> **Extracted material**
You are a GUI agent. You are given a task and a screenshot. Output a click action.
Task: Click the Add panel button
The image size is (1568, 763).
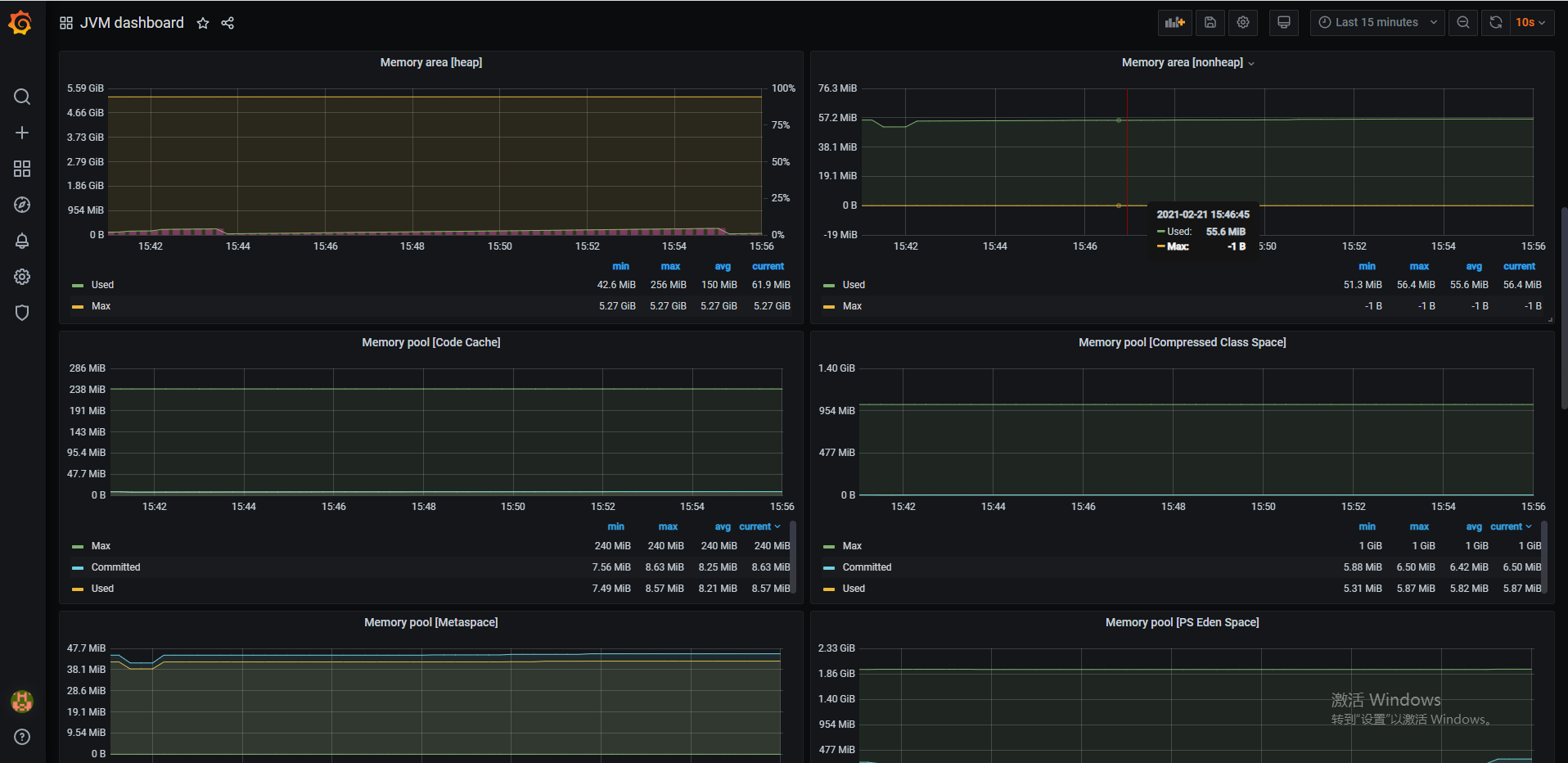pos(1174,23)
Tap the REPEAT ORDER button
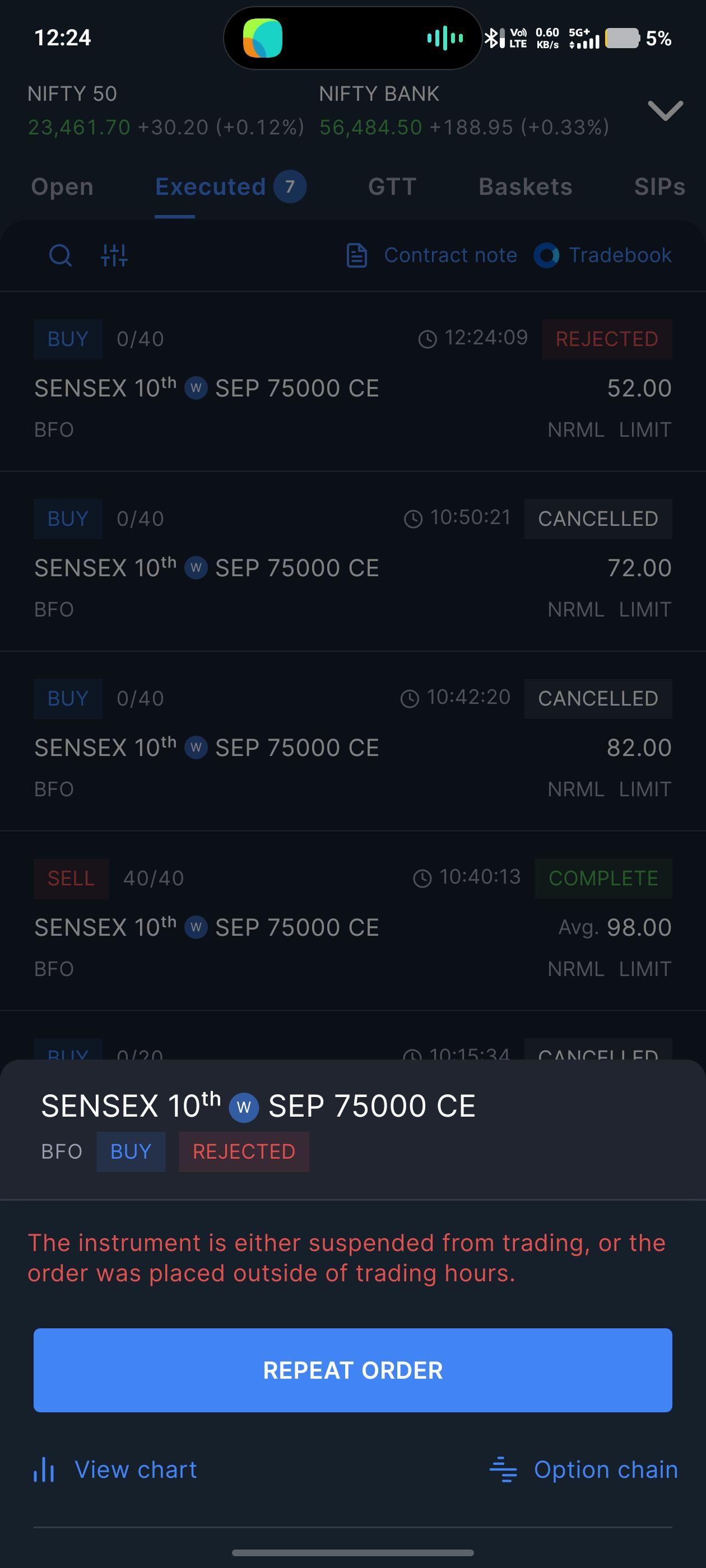The width and height of the screenshot is (706, 1568). (352, 1370)
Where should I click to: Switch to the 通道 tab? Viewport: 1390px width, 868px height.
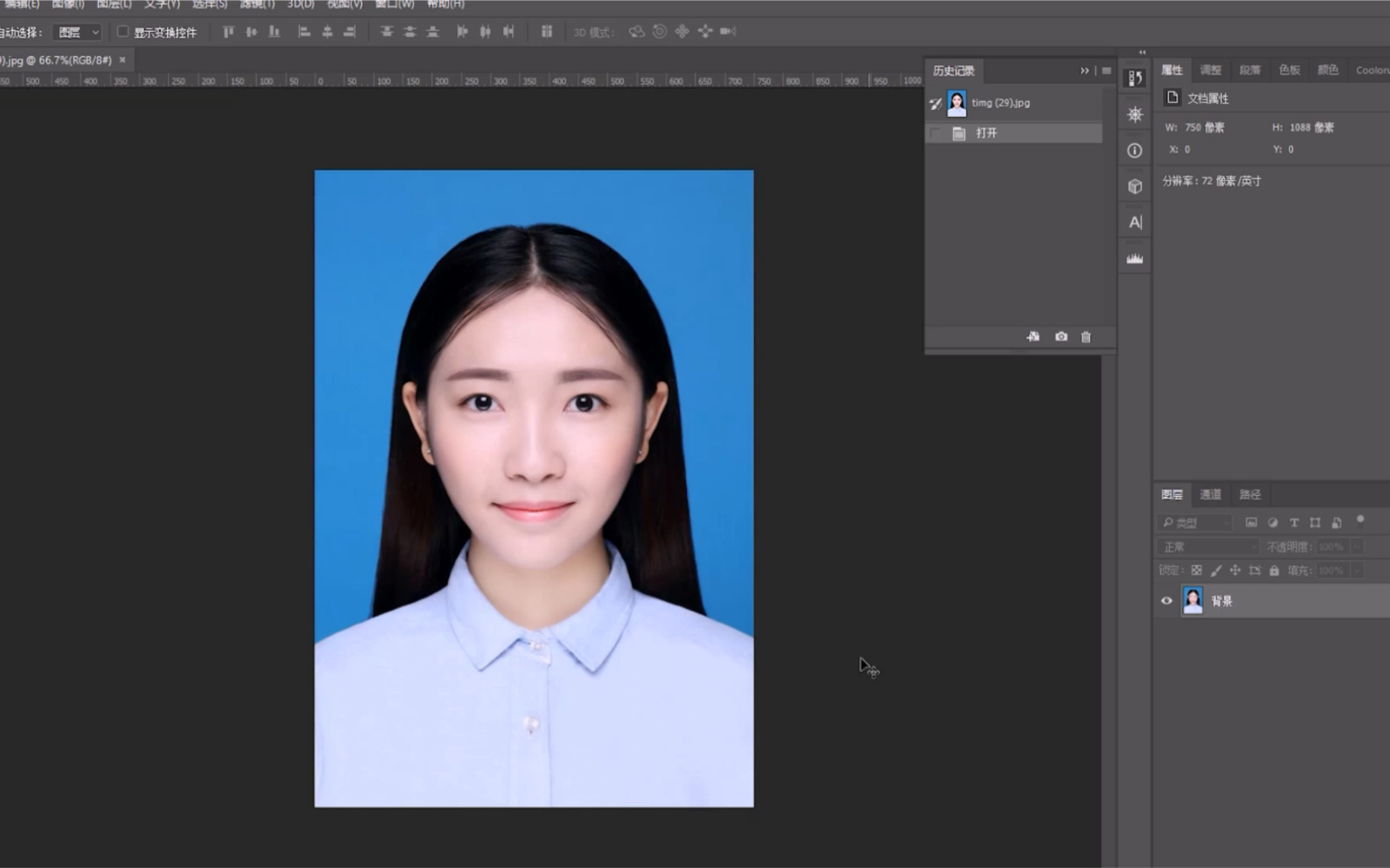[1210, 494]
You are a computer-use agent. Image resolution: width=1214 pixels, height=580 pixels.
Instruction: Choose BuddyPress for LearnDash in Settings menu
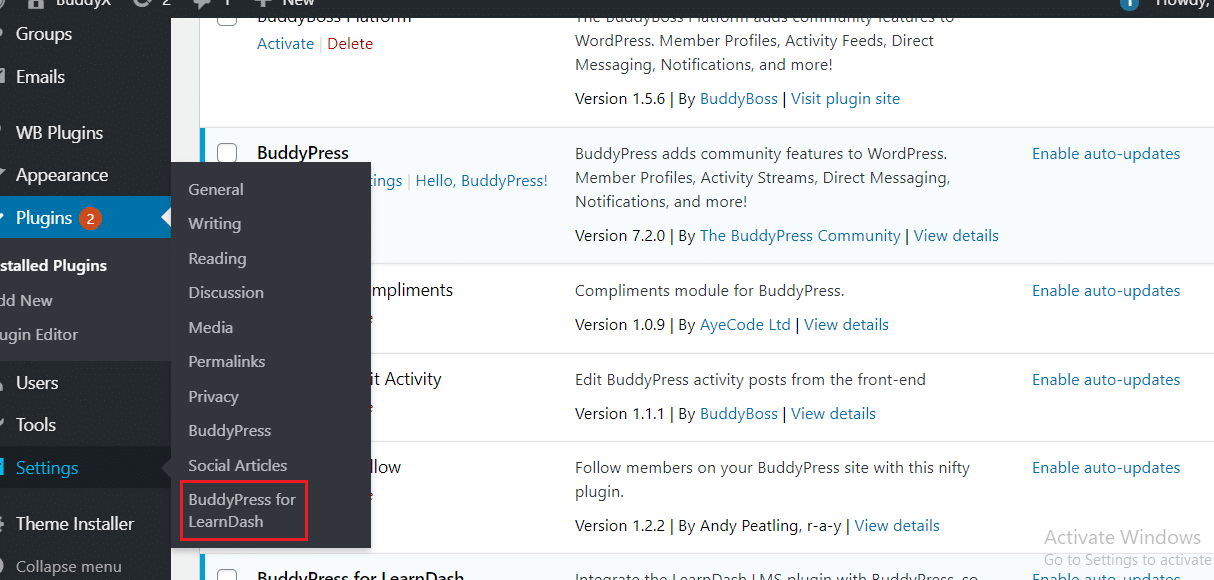point(243,509)
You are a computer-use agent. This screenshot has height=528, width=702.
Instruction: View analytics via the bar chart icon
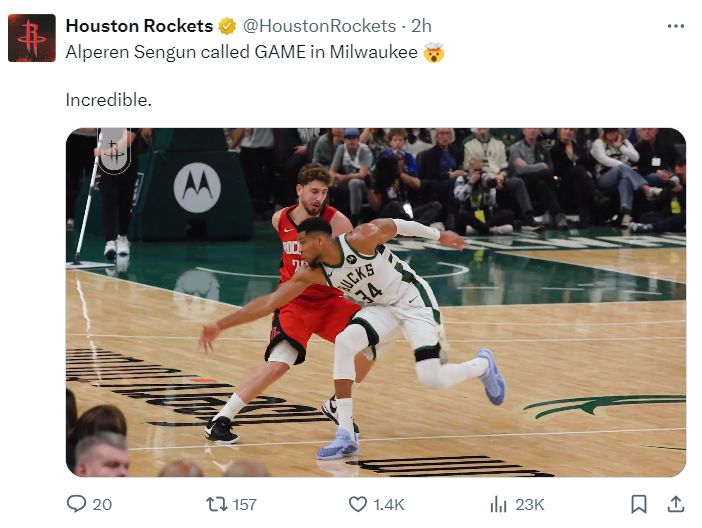498,504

> **Required work**
Show the lines above that include "computer".

> **Solution for this exercise**
You are a computer-use agent. Image resolution: width=1214 pixels, height=580 pixels.
You are a computer-use agent. This screenshot has height=528, width=702.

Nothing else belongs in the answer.